If we use Yamanaka factors to blindly wipe the epigenetic slate back to "youth," we erase that memory. We would have the energetic bodies of teenagers, but the naive, highly vulnerable immune systems of newborns. A common cold could become lethal.

We don't actually want to be young. Youth is biologically fragile. What we want is an organism that is Strong (possessing the robust metabolic and DNA-repair capacity of a 20-year-old) but also Smart (retaining the immunological resilience and neurological complexities acquired by a 50-year-old).

The Computational Bottleneck: Signal vs. Noise

In physics and information theory, a system contains both Signal (useful information, like immune memory) and Noise (entropy and cellular damage). The Yamanaka factors are a biological sledgehammer—they erase both the noise and the signal.

To achieve the "Strong and Smart" body, we need to selectively edit the epigenome. We need a system capable of reading billions of chemical markers and saying: "Keep the methylation marks on Gene A (because that is immune memory), but erase the methylation marks on Gene B (because that is aging noise)."

Human cognition and traditional laboratory trial-and-error are fundamentally incapable of solving a mathematical problem of this magnitude.

The Hassabis Future: Why AI is the Engine of Longevity

This is where biology and physics hand the baton to computer science.

To resolve the paradox of the "backup copy," we must rely on advanced artificial intelligence. Deep learning models like AlphaFold 3, developed by Google DeepMind, have already revolutionized our ability to predict how proteins interact with DNA and RNA at an atomic level.

The next frontier—and the ultimate solution to aging—will likely come from AI-first biotech companies like Isomorphic Labs (founded by Demis Hassabis).

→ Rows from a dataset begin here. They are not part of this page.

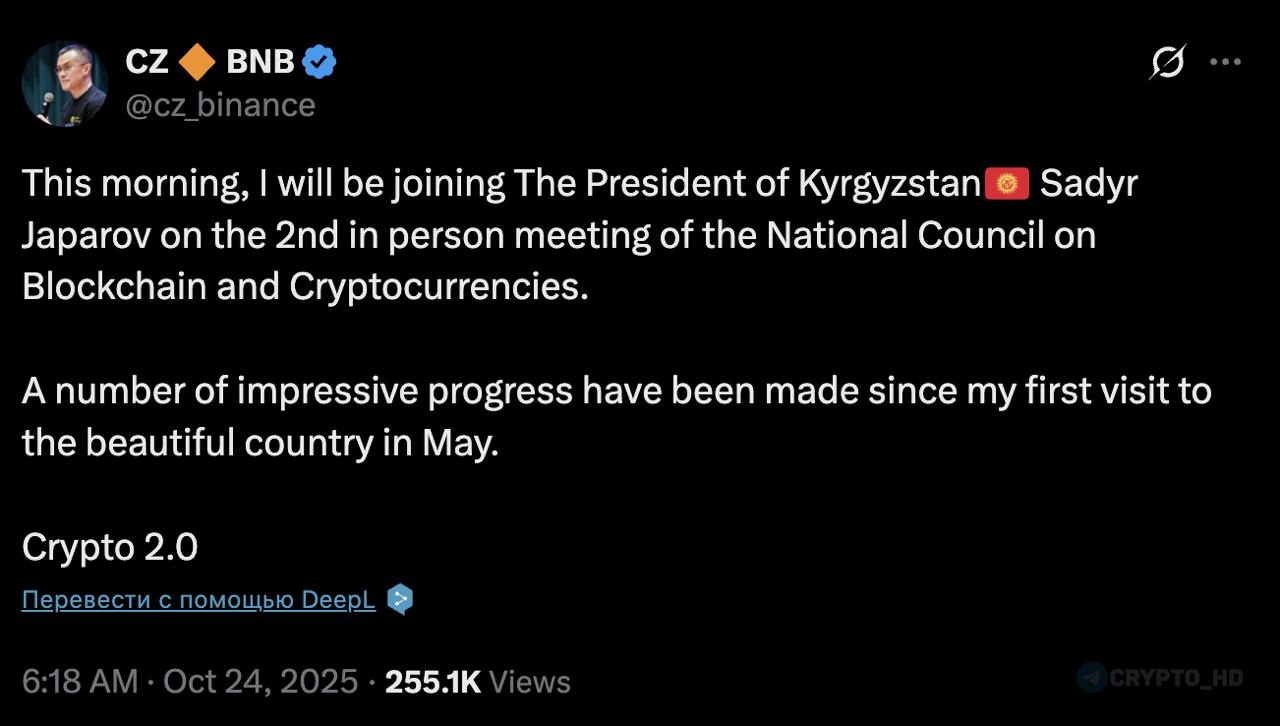The image size is (1280, 726).
Task: Click the CRYPTO_HD watermark text
Action: coord(1177,677)
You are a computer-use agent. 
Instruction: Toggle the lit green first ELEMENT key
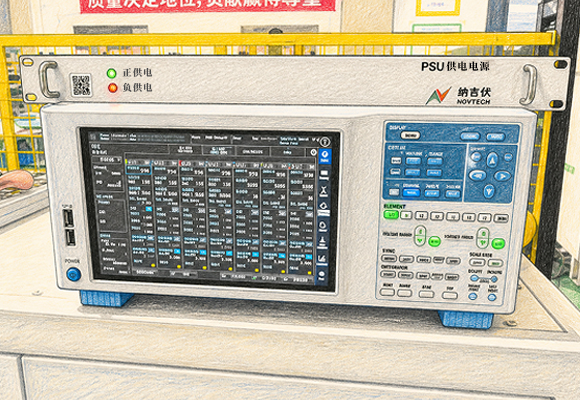pyautogui.click(x=391, y=215)
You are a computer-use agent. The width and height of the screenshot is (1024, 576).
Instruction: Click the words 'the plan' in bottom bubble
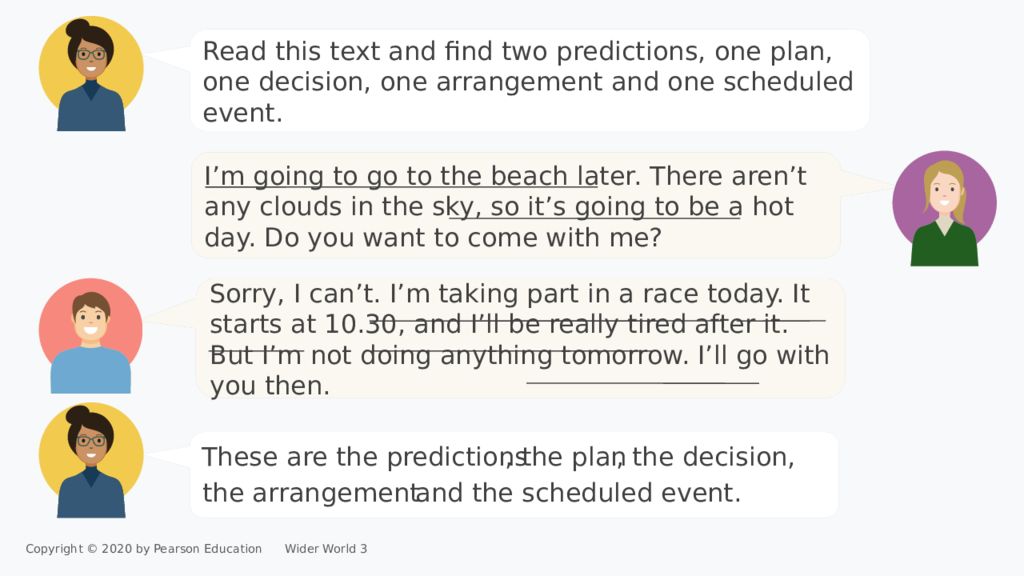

Instead of injecting blunt-force gene therapies into humans, AI will simulate billions of small-molecule compounds to design drugs that perfectly mimic a selective Yamanaka effect.

These AI-designed molecules will act as a precision "software update," binding to the genome to clear the thermodynamic noise while strictly protecting the signal of our biological intelligence.

By combining the physical laws of molecular biology with the computational supremacy of artificial intelligence, we are moving away from the blind deterioration of evolution. The future isn't about rejuvenation. It is about AI-driven biological optimization. And that is a future far better than just being young again.


References & Further Reading

  1. Yamanaka, S., & Takahashi, K. (2006). Induction of Pluripotent Stem Cells from Mouse Embryonic and Adult Fibroblast Cultures by Defined Factors. Cell, 126(4), 663-676. (The Nobel-prize winning discovery of the Yamanaka factors).

  2. Lu, Y., ... & Sinclair, D. A. (2020). Reprogramming to recover youthful epigenetic information and restore vision. Nature, 588, 124–129. (The foundational paper on using OSK for partial reprogramming and age reversal).

  3. Bevington S.L., Cockerill P.N., et al. (2021). Stable Epigenetic Programming of Effector and Central Memory T Cells. Cell Reports. (Demonstrating that immunological memory is physically stored as epigenetic modifications).

  4. Shannon, C. E. (1948). A Mathematical Theory of Communication. The Bell System Technical Journal. (The foundational text of information theory, applied here to biological entropy and epigenetic noise).

  5. Ocampo A., Izpisua Belmonte J.C., et al. (2016). In vivo amelioration of age-associated hallmarks by partial reprogramming. Cell. (Proving the necessity of 'partial' rather than 'full' reprogramming to maintain cellular identity).

  6. Jumper, J., ... & Hassabis, D. (2024). Highly accurate protein structure prediction with AlphaFold. Nature. (Contextualizing the AI breakthrough capable of modeling protein-DNA interactions).

  7. Hassabis, D. (2025/2026). Vision statements on Artificial Intelligence in target discovery and Isomorphic Labs. (The predictive trajectory of using AI to simulate and design intelligent molecular therapies).